Before I could begin the design process in earnest however, I suggested that the opal should be looked at and if possible recut as it would be a shame not to use it (over time it had become visibly cracked either through being kept in a sealed box or having dried out with age). The first challenge was to remove it from its pendant without causing further damage (I think I held my breath whilst I did this!). I then took the opal to a local lapidarist (stonecutter) who could expertly assess, cut and shape the best bits - if of course any of it could be salvaged. Thankfully we were able to get three opal cabochons from the original stone; a round cabochon and two free form almost shield-like in shape. I then proceeded to remove the diamonds from the ring again taking care as I didn't want to damage any of them by being heavy handed. Having successfully removed them from their setting I admired the purple hue of each of the stones (I love shades of purple)
Melting the Gold
Once the stones were out of their settings, the opal recut into new useable cabochons I then turned my attention to the metal. Emma had requested her new jewellery was 18k yellow gold. Before I could begin melting the gold down I needed to do some maths to calculate how much new pure gold was required to be melted with the old gold to make 18k yellow gold: the old ring was 9k and the old pendant was 14k. Once I worked this out I was ready to begin melting the gold in the crucible. The resulting ingot of 18k yellow gold had a beautiful warmth to it yet still bright in colour.

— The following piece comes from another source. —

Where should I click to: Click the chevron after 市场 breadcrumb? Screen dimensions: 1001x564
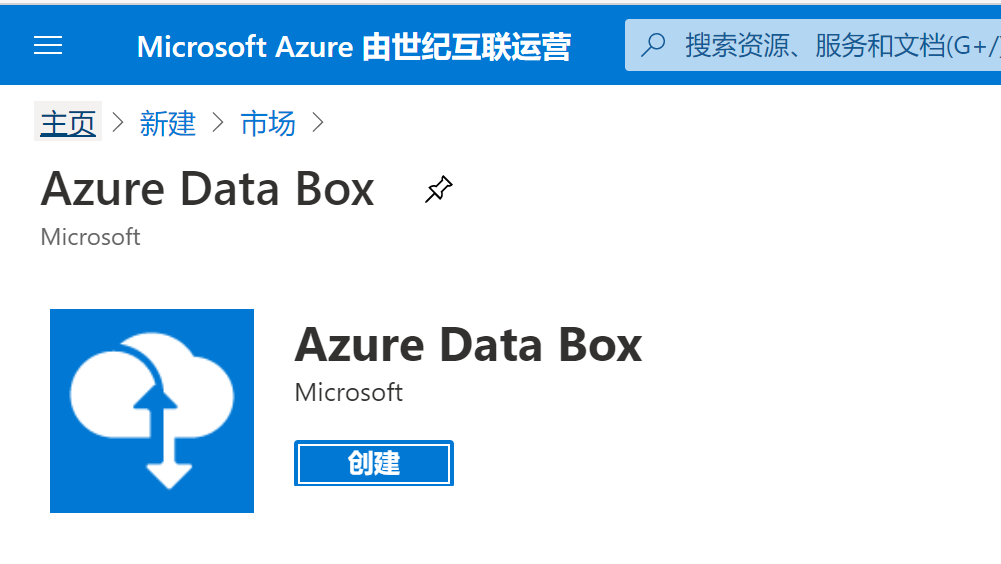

As we were adding gold this resulted in having a little more gold to play with than we originally had. Emma and I had discussed designs and I presented her with drawings which I tweaked until we eventually settled on a design: 2 stacking rings that could be worn together or on their own and a pair of earrings.
Working the metal
I started to work on the rings, starting with working the ingot down to make a length of square wire enough for two rings. The remaining gold was rolled into sheet for the earrings: a thin square (for the backs to the cabachons) and a longer thin rectangular length (for the bezel walls) and thin round wire (for earwires and jumprings).
Using my forming hammer I forged the square wire into its triangular form. I cut the wires to length for each ring and formed into shape allowing space for the tube that I shaped to fit the individual stones. Before soldering into place I checked they sat comfortably by tacking into place with bluetac refining the shape where necessary until the elements all sat together happily. Using the left over wire I melted down to create some tiny granules (balls of gold) and positioned and soldered these into place.
The earrings were next, I cut a length off the rectangular sheet to fit around the shield like opals to create the bezels and soldered this closed before soldering to the square sheet and used my jewellers saw to cut around the bezel. I pieced every component together to check their position prior to soldering together.
The rings and earrings were carefully finished and polished prior to hallmarking at Birmingham Assay Office and setting the stones.